Joseph Stephen Kimani Nganga

posted 2009-08-19 12:35:31 by MIKE

NAIROBI, Kenya (AP) - A Kenyan man who was believed to be the world's oldest pupil has died at the age of 89, five years after he entered primary school so that he could learn to read the Bible, his family said Monday.

Joseph Stephen Kimani Nganga (un-GAH-un-GAH) Maruge (ma-ROO-gay) died Friday at the Kariobangi Cheshire Home for the aged in the Kenyan capital, Nairobi. He died of stomach cancer, said his granddaughter, Anne Maruge.

Maruge accomplished his biggest goal - being able to read the Bible - but he remained shy of completing primary school.

"In the morning he used to wake up early to read the Bible before going to school," Anne Maruge, 18, told The Associated Press. "Even when he fell ill and you found him basking in the sun, often he would be reading the Bible."

Maruge enrolled in primary school in the western Kenya town of Eldoret in January 2004 after the government decided to make primary school free. He wore a school boy 's uniform - shorts, sweater and long socks - and walked to class hunched over, a book bag slung over his shoulder.

The Guinness Book of World Records listed Maruge as the world's oldest primary school pupil.
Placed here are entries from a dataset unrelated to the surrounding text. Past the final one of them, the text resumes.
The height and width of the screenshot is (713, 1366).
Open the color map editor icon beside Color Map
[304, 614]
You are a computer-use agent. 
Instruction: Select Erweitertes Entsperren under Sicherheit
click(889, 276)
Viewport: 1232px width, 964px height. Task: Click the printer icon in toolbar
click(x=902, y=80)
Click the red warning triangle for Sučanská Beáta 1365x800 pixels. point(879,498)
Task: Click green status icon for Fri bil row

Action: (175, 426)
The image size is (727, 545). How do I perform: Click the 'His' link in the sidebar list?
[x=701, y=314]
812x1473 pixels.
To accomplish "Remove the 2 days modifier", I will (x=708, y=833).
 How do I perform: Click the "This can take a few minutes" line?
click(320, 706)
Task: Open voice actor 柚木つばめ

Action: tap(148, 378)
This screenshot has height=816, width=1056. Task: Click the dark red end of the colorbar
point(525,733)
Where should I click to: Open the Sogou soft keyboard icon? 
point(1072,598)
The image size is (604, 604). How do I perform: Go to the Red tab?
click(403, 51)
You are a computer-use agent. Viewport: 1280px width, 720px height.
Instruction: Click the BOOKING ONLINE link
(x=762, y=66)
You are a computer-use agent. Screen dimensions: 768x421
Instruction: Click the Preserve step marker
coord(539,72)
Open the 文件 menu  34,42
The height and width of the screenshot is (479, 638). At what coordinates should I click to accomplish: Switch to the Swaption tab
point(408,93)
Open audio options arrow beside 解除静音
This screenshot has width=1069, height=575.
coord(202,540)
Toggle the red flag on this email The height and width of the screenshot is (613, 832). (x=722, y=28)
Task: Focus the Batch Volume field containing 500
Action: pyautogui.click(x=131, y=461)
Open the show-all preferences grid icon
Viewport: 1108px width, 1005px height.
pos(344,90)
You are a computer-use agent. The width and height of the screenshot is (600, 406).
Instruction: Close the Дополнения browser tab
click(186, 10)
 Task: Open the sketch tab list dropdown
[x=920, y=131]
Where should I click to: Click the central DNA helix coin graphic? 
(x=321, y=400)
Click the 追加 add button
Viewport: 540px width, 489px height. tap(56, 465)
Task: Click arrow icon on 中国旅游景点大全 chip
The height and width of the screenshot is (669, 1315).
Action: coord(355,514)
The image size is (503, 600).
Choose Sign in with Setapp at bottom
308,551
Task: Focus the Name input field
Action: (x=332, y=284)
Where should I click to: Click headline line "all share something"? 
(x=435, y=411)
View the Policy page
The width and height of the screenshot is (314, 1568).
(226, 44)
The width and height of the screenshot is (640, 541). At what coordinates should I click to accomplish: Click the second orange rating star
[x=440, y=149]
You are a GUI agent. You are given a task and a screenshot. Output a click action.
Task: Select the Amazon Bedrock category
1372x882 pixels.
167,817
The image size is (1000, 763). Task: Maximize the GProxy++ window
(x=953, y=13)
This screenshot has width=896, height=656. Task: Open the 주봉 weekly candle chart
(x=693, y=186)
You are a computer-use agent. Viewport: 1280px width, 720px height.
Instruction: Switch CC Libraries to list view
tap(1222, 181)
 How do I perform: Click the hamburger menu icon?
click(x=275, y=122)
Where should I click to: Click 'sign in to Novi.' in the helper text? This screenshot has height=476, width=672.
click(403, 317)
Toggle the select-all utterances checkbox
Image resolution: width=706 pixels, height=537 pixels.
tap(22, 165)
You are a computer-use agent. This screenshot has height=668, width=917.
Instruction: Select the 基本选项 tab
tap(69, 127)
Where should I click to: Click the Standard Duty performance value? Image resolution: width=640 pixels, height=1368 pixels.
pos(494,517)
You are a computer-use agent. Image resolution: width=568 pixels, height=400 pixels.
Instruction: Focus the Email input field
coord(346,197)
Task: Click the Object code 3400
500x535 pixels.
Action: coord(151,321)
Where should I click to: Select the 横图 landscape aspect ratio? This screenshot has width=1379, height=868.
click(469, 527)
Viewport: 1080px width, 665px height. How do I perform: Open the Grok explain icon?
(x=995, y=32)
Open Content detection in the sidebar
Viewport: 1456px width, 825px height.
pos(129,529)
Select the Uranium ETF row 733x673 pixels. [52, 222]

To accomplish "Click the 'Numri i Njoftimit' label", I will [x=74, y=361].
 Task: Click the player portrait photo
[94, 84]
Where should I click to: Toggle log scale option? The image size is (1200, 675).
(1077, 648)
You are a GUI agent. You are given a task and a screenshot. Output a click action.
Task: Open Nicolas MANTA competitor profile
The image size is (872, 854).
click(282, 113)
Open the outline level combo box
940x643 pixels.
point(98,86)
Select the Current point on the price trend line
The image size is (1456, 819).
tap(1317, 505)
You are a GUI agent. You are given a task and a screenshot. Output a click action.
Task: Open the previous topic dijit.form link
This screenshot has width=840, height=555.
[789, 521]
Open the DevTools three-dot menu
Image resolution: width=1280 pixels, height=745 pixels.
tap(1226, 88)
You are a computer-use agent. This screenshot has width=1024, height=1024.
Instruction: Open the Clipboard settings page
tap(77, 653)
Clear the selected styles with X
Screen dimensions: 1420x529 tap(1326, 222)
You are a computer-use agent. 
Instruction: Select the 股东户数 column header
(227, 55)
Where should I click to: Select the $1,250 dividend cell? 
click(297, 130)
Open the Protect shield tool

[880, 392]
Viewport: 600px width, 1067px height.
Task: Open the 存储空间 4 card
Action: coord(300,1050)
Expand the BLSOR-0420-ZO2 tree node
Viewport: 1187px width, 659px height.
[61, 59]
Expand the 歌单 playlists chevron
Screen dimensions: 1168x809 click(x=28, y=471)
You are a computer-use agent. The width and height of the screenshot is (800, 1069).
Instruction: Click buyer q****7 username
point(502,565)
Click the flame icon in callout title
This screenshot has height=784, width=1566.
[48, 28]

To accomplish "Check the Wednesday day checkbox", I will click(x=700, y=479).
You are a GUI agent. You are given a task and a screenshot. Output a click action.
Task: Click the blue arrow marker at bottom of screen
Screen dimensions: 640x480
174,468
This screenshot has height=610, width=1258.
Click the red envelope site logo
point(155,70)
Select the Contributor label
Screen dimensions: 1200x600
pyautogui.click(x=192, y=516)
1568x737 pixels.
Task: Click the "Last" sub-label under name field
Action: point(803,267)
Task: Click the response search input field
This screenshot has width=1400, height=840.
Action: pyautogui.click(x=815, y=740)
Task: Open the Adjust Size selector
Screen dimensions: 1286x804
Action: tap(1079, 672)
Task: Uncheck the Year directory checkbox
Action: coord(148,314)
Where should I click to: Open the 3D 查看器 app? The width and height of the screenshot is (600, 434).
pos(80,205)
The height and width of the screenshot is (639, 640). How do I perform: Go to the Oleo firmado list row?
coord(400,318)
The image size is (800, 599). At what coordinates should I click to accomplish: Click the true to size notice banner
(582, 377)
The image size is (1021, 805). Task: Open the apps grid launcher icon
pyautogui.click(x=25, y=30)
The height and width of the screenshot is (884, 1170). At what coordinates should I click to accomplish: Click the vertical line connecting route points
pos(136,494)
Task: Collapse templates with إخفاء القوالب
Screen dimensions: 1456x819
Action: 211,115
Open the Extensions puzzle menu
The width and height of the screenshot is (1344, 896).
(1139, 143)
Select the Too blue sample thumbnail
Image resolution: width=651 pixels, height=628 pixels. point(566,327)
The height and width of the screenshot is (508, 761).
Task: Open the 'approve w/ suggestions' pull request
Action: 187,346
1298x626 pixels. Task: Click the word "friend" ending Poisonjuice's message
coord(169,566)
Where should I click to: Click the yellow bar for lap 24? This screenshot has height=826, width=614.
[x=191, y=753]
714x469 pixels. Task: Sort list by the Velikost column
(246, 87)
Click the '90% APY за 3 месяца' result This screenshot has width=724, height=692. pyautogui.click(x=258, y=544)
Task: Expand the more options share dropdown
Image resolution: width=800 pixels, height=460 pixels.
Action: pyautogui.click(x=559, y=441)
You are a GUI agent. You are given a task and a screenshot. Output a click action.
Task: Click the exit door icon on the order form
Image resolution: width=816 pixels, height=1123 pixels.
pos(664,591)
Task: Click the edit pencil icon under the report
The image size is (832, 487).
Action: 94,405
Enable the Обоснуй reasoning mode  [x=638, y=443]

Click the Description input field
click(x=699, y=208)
Survived by four children, 19 grandchildren and one great-grandchild, Maruge overcame great odds to attend school. His home in the Rift Valley was burned down in Kenya's bloody postelection violence in early 2008, forcing him to live in a displacement camp with thousands of others who lost their homes in the bloodshed.

He continued his studies despite the living conditions, and the Red Cross moved him into the old-age home in May 2008, Anne Maruge said. He stopped attending classes in January because of his illness.

"When he became ill, he started to cry because he was not going to go to school," Anne Maruge said.

Maruge went to New York in 2005 to promote a global campaign to get more children into schools.

"Liberty means going to sc h ool and learning," he said in an interview at that time. "You are never too old to learn."